═════ ENTRIES SUPPLIED

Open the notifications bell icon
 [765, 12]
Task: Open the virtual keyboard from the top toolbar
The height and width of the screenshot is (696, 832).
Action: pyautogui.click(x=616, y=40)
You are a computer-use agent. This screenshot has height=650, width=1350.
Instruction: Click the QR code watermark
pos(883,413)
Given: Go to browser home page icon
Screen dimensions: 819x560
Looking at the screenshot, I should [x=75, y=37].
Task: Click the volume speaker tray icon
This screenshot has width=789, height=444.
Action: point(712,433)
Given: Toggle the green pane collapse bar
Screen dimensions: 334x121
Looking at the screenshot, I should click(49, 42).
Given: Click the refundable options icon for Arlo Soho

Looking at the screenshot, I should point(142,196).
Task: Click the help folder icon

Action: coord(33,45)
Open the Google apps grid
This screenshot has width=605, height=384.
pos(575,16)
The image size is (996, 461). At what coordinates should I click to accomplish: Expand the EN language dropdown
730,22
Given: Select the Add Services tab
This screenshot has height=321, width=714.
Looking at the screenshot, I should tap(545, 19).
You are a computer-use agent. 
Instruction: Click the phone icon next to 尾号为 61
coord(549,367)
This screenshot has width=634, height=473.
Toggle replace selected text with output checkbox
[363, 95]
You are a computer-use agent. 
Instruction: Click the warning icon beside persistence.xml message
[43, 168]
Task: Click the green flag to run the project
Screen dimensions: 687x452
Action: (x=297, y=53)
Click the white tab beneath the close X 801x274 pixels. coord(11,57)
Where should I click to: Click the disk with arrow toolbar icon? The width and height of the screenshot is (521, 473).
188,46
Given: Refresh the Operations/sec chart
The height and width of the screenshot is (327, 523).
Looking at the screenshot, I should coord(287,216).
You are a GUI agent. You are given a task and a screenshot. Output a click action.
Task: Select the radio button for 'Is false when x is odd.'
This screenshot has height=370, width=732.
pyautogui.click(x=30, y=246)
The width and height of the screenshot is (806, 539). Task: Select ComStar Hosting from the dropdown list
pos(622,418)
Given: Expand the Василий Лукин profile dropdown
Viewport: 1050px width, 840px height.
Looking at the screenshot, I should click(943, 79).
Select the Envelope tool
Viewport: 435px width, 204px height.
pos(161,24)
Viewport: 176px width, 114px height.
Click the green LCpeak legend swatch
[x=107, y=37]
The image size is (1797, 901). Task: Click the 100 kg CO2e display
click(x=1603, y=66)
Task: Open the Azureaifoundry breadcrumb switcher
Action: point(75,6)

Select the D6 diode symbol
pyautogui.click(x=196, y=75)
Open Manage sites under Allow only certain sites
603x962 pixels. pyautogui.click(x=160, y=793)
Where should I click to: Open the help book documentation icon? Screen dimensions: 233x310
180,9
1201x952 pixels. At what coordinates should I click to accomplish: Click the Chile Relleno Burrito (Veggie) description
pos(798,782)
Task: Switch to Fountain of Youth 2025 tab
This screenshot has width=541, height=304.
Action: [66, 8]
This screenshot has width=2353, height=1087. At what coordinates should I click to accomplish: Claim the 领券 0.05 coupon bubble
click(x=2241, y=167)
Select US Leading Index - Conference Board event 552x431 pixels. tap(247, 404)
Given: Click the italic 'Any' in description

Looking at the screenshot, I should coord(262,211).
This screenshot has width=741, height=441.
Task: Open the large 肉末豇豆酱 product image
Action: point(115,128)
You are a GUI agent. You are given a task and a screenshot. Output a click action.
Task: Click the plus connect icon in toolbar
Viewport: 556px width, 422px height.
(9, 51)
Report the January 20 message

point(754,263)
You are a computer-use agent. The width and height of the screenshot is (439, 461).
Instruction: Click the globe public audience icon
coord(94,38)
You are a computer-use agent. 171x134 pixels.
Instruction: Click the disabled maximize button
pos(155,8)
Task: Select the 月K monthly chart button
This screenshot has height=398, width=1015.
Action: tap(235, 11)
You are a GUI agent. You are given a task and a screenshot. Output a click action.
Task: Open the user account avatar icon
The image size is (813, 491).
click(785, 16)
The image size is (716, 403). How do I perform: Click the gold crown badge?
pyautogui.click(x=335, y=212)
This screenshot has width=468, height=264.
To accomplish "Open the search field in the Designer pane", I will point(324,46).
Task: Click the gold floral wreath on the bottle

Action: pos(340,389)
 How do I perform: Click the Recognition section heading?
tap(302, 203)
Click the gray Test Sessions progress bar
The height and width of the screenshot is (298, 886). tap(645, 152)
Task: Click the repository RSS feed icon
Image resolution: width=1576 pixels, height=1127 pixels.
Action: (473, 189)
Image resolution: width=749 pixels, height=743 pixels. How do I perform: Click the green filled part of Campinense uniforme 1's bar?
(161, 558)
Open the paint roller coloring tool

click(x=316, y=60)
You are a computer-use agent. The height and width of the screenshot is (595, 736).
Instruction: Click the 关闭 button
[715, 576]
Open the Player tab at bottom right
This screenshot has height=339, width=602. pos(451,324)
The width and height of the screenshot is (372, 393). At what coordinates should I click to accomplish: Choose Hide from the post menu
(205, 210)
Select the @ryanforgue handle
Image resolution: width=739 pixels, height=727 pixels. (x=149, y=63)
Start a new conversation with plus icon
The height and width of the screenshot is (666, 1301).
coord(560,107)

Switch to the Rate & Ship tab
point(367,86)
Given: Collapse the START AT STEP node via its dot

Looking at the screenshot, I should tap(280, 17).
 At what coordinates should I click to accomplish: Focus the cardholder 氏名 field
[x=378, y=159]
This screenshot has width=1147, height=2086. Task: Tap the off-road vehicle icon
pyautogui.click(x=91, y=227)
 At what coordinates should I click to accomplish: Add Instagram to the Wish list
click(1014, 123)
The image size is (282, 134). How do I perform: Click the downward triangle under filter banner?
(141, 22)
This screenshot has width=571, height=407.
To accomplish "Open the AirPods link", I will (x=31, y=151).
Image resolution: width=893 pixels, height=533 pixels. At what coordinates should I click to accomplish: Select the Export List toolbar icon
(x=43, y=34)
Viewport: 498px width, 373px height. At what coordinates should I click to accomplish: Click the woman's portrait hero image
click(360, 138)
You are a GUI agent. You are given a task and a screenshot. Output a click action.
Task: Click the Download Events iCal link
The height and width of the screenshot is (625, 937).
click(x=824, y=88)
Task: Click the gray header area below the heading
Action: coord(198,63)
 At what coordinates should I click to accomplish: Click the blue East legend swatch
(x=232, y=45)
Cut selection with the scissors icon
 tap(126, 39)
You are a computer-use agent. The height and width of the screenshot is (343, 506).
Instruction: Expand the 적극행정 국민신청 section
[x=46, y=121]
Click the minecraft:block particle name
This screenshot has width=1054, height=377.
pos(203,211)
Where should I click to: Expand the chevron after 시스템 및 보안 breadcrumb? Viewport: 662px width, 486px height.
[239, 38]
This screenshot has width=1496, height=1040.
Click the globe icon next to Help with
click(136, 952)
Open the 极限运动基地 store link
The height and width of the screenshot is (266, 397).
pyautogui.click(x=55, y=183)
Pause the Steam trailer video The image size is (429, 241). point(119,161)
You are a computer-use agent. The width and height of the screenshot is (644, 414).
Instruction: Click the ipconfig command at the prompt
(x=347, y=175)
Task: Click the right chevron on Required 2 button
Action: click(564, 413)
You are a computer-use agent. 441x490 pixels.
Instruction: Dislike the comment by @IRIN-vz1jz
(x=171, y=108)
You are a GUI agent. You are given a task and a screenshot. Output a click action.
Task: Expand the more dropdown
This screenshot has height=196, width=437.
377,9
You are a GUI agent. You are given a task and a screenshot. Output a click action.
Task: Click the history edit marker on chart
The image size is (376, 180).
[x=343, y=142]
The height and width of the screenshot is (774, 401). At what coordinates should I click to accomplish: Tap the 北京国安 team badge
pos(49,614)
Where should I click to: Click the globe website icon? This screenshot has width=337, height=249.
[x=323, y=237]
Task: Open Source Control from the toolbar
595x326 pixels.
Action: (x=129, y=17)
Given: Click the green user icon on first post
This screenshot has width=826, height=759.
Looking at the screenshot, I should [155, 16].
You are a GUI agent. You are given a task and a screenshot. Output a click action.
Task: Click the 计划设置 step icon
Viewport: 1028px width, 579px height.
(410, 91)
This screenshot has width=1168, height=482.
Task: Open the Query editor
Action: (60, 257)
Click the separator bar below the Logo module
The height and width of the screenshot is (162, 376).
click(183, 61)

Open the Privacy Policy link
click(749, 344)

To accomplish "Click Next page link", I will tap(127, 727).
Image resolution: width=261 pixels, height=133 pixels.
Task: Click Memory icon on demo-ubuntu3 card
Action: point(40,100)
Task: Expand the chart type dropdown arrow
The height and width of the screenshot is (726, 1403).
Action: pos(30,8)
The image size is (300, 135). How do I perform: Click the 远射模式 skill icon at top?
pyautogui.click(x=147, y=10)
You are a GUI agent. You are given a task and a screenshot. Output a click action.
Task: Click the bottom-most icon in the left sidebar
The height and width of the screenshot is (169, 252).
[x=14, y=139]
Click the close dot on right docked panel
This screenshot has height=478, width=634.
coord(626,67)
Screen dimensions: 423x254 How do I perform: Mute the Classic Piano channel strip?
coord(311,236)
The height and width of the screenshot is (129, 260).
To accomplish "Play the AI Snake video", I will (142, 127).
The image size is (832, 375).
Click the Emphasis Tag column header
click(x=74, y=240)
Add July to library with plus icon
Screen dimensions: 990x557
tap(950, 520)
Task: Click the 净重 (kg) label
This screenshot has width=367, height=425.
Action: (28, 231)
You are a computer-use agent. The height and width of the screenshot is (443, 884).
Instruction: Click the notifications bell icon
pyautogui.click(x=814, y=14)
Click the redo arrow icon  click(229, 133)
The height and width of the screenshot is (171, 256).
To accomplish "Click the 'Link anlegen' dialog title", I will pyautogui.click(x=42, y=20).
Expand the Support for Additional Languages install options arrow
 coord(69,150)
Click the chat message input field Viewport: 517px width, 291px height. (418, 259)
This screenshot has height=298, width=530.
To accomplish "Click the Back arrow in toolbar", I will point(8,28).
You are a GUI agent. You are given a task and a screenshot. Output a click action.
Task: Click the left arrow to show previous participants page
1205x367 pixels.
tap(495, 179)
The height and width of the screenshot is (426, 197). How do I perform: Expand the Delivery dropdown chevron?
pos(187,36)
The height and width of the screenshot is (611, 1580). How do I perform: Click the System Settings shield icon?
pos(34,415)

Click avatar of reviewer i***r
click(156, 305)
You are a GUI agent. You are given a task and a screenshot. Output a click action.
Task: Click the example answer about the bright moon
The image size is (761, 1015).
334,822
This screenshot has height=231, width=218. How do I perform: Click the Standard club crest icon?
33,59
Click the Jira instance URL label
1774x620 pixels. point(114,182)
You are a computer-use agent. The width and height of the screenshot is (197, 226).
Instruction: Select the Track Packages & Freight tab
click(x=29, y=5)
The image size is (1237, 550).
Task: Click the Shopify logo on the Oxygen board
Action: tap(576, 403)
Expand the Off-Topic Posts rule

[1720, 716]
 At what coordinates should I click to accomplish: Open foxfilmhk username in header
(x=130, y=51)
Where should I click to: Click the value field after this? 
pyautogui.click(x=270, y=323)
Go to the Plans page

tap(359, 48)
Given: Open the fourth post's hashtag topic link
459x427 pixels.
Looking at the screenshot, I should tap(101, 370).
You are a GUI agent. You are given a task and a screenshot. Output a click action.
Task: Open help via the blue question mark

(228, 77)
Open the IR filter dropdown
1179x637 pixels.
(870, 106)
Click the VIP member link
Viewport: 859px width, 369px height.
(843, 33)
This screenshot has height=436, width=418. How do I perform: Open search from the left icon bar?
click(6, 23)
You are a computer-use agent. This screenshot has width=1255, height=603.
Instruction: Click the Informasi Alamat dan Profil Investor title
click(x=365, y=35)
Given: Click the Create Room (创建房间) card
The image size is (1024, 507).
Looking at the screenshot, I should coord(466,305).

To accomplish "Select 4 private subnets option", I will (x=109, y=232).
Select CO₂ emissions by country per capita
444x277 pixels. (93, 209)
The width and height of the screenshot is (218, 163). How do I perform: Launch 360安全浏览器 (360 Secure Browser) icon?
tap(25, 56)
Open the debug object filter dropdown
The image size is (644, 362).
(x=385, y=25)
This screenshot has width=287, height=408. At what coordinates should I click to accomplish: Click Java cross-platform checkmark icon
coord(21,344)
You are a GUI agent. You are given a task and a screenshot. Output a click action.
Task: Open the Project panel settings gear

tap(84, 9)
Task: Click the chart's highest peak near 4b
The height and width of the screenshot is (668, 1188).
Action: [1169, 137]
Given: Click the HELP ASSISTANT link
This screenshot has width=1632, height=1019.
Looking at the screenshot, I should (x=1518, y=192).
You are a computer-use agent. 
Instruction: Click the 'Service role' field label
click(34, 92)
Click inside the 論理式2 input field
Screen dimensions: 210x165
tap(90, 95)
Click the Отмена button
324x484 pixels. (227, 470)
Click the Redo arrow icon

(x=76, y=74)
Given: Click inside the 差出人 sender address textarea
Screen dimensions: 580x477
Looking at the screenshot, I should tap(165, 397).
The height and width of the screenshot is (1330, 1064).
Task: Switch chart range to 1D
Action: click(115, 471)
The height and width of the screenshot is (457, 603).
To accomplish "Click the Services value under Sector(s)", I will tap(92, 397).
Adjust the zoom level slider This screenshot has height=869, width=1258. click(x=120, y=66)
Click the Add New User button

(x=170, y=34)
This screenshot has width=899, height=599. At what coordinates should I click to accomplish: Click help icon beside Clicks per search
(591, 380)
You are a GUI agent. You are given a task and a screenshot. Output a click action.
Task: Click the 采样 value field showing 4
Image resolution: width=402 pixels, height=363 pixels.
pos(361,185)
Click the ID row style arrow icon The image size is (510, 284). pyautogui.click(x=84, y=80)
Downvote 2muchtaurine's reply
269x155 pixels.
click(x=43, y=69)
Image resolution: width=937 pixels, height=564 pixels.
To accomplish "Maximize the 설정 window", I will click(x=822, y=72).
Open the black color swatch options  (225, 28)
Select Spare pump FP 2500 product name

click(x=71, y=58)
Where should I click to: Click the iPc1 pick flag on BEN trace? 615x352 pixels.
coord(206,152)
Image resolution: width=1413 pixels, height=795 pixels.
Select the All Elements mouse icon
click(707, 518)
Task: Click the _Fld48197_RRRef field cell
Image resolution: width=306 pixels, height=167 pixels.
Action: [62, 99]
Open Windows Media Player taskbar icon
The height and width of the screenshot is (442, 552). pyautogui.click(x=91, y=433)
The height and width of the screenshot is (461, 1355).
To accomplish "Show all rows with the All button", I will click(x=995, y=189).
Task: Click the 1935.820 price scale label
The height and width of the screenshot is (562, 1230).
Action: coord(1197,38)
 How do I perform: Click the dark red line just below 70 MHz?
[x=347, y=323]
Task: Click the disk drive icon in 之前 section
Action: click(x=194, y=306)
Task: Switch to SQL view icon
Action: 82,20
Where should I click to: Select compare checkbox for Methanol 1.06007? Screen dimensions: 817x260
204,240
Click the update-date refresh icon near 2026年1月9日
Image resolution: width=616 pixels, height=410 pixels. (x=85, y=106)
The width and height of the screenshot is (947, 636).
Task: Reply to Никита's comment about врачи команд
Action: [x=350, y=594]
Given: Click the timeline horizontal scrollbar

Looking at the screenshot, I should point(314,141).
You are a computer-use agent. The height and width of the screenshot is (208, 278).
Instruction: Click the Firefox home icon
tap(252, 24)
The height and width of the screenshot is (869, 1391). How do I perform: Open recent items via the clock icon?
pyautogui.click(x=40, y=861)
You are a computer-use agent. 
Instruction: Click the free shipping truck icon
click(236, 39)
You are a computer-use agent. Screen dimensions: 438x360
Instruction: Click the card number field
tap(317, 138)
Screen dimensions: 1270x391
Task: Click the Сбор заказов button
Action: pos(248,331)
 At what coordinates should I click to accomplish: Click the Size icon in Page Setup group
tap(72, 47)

══════════

• [ASSIGNMENT] From the entries above, print the lines beginning at the one with "Viewport: 556px width, 422px height." and stopping after the one with "Task: Select the 月K monthly chart button", exactly as written and with nothing else.

• [ANSWER FOR THE TASK]
Viewport: 556px width, 422px height.
(9, 51)
Report the January 20 message

point(754,263)
You are a computer-use agent. The width and height of the screenshot is (439, 461).
Instruction: Click the globe public audience icon
coord(94,38)
You are a computer-use agent. 171x134 pixels.
Instruction: Click the disabled maximize button
pos(155,8)
Task: Select the 月K monthly chart button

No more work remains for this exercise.